Saved entries
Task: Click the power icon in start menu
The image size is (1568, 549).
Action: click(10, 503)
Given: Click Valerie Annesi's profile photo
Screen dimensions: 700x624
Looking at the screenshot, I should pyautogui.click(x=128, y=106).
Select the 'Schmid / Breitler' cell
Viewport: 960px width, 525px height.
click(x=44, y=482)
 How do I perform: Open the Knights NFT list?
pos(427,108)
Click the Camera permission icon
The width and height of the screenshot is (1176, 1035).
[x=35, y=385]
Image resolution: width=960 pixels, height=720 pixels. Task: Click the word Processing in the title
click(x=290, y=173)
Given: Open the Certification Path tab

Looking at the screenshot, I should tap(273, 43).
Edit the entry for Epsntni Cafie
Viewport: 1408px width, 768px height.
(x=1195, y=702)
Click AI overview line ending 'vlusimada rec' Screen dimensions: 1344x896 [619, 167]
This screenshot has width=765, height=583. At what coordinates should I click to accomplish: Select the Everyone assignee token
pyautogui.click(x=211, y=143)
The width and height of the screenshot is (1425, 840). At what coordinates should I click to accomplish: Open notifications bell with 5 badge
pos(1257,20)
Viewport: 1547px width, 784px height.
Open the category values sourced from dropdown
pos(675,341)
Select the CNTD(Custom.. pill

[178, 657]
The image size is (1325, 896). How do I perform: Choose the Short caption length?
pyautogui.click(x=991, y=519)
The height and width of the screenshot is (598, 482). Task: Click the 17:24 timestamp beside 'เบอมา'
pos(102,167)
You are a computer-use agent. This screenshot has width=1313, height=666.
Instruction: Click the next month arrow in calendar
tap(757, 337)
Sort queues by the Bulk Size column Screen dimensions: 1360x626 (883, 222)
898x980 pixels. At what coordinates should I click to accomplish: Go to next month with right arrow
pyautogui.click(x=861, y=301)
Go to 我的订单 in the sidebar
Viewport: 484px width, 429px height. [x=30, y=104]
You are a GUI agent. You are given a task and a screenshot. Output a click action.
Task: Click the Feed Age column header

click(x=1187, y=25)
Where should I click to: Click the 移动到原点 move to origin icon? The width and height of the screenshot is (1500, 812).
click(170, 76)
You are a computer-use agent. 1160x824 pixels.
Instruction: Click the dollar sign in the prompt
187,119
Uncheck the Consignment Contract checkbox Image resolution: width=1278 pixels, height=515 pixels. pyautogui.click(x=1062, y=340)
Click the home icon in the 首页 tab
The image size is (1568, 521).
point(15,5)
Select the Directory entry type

→ Aim of the task: Please copy every line of the records above in which "agent" appears.

→ Output of the exercise:
You are a computer-use agent. This screenshot has width=1313, height=666.
You are a GUI agent. You are given a task and a screenshot. Output a click action.
You are a computer-use agent. 1160x824 pixels.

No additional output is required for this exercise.